You read that figure correctly. In a lawsuit filed late last month in Monongalia Circuit Court, Jackson wants McDonald's to pay him a whopping $10 million because it served him, on accident, a quarter pounder with cheese.

Mayor McCheese, if he were still running things beneath the golden arches, would be shocked and outraged.

"Mr. Jackson repeatedly asked as to the status of his food and whether it had no cheese," reads the lawsuit. "(He) took multiple preventive steps to assure his food did not contain cheese."

That's except the most obvious one, or actually looking at the burger he was about to eat before he put his life in danger by taking a bite.

Jackson, as lawyers like to say, was himself negligent.

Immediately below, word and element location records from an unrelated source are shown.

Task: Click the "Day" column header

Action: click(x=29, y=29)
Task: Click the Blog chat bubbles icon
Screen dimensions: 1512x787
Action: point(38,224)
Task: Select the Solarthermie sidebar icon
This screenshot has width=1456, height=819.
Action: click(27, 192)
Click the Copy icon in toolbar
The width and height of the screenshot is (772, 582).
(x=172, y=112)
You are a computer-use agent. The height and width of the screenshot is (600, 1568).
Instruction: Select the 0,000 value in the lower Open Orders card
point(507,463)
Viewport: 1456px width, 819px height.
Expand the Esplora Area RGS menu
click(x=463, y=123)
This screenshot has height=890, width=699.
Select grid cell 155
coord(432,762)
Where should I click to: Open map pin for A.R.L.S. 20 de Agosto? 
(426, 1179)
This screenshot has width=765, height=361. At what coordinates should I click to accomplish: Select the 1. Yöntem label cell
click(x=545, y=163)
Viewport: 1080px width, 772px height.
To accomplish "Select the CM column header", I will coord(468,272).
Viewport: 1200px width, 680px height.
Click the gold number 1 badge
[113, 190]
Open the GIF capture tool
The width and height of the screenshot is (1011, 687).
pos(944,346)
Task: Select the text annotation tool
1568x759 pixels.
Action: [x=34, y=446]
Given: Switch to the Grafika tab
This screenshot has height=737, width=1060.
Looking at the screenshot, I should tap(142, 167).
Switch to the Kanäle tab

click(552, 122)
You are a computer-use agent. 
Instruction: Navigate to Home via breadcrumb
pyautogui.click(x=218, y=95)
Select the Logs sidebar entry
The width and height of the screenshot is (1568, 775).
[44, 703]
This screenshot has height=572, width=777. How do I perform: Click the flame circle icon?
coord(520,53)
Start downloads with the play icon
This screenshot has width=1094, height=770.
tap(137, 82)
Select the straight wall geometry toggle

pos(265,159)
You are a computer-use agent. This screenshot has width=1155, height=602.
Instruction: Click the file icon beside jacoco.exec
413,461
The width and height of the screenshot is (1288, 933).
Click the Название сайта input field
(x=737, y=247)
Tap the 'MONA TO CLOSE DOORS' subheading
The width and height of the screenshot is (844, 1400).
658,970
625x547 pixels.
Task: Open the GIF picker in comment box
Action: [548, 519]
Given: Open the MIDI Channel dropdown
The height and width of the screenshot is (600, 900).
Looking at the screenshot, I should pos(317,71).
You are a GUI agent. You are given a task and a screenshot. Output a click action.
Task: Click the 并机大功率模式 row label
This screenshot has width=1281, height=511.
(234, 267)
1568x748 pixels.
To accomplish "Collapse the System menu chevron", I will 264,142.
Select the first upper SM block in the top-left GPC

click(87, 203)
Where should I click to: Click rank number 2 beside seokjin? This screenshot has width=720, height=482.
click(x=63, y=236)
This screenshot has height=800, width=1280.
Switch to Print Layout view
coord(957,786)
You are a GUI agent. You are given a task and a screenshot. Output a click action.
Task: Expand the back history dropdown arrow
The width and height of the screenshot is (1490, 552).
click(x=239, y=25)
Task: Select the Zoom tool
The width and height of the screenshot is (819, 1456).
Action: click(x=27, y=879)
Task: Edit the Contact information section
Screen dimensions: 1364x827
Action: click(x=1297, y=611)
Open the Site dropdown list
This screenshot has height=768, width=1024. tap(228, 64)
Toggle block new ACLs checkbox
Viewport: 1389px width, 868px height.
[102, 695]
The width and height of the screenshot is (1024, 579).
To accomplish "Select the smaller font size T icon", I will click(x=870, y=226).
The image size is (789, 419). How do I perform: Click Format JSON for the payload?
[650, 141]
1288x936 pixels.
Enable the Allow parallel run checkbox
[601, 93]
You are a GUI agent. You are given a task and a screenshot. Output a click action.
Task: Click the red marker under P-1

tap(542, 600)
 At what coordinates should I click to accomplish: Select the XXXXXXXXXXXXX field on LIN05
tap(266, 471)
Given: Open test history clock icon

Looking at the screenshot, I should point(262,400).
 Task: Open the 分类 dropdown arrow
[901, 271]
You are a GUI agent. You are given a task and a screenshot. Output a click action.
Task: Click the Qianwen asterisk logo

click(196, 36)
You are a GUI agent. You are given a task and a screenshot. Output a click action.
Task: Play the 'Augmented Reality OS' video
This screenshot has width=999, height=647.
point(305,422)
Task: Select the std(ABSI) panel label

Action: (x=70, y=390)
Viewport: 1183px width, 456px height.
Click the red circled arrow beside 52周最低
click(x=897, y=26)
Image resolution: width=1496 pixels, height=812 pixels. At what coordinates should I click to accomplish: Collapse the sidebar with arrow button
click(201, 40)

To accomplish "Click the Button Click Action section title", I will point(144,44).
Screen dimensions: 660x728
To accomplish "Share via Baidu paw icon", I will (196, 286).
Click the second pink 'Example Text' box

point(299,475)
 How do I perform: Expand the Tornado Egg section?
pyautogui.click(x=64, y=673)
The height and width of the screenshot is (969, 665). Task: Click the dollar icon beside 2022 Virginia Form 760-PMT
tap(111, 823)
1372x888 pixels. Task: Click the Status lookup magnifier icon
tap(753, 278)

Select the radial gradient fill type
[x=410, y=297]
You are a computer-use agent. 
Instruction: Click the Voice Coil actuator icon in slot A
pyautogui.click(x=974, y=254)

Even if you believe this story on its face -- and no doubt, many of you don't -- this drama was his fault. He put his own life in danger with his own general carelessness.

It shows an incredible disrespect for the concept of personal responsibility that he's now asking our courts to find otherwise, making Jackson and his attorney (of course) filthy rich in the process.

This case should be dismissed in short order. Our civil justice system exists to protect us from one another, not from ourselves.